Back to the SUV and McMansion comparisons

With a stronger economy, it may be time now again to link McMansions and SUVs. Here is one review of “gargantuan SUVs” or “extra-large luxury SUVs”:

But when you drive one like the new 2018 Lincoln Navigator (starting at $73,250), you start to understand why these whales of the highway are a rare yet growing subgenome of the SUV originally created in the heady days of the late ’90s. (Sales were up 5 percent in 2017.) They have become less McMansion, less family trucksters gussied up in questionable leather and wood veneers, and more bespoke luxury condo—the mobile living room for sophisticates with a growing brood that they always tried to be.

Space is a luxury, sure. But the stretch-your-legs-out room and cushy rear-seat experience that would normally require a first-class Emirates ticket? That’s a rare kind of decadence on the road that the Navigator handles with surprising grace. The interior is a treat for grown-ups (copious soundproofing, massage seats) and their kids (it can take up to ten WiFi connections).

Three quick thoughts:

  1. There is still an emphasis on space in these comparisons. SUVs and McMansions both provide significant amounts of room compared to the typical vehicle or home.
  2. Both are luxury goods that are a step up from the normal experience. Yet, the line that these newer SUVs are less McMansion and more luxury condo suggests their opulence is more acceptable. Indeed, it is okay to spend a lot of money for a flashy urban condo while the suburban McMansion is still looked down upon.
  3. Are we sure that the SUV and McMansion are the mass consumer goods that mark this era (roughly late 1990s to now) of American life? To critics, they represent wasted resources as well as American conspicuous consumption. The cell phone becomes popular over this time period but not until the smartphone of the late 2000s does it reach its peak.

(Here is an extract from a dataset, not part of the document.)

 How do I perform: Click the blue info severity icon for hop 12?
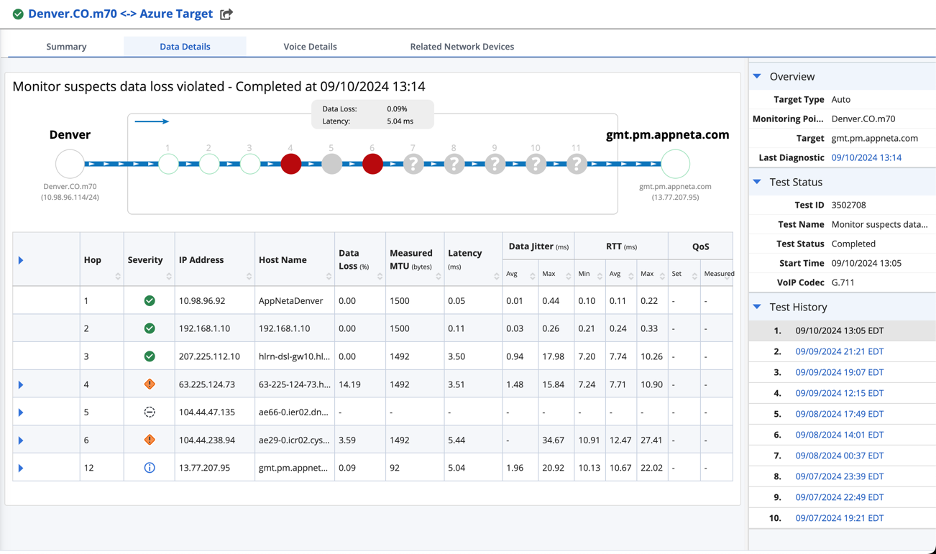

I will keep looking for the comparisons of SUVs and McMansions. At the least, they suggest the economy is back to the point where more Americans are making or considering these purchases.

Millennials seek suburban homes and SUVs

Recent data shows several consumption patterns among Millennials:

Generationally speaking, the stereotype of millennials as urbanites falls flat when it comes to homeownership. The Zillow 2016 Consumer Housing Trends Report found that 47 percent of millennial homeowners live in the suburbs, with 33 percent settling in an urban setting and 20 percent opting for a rural area.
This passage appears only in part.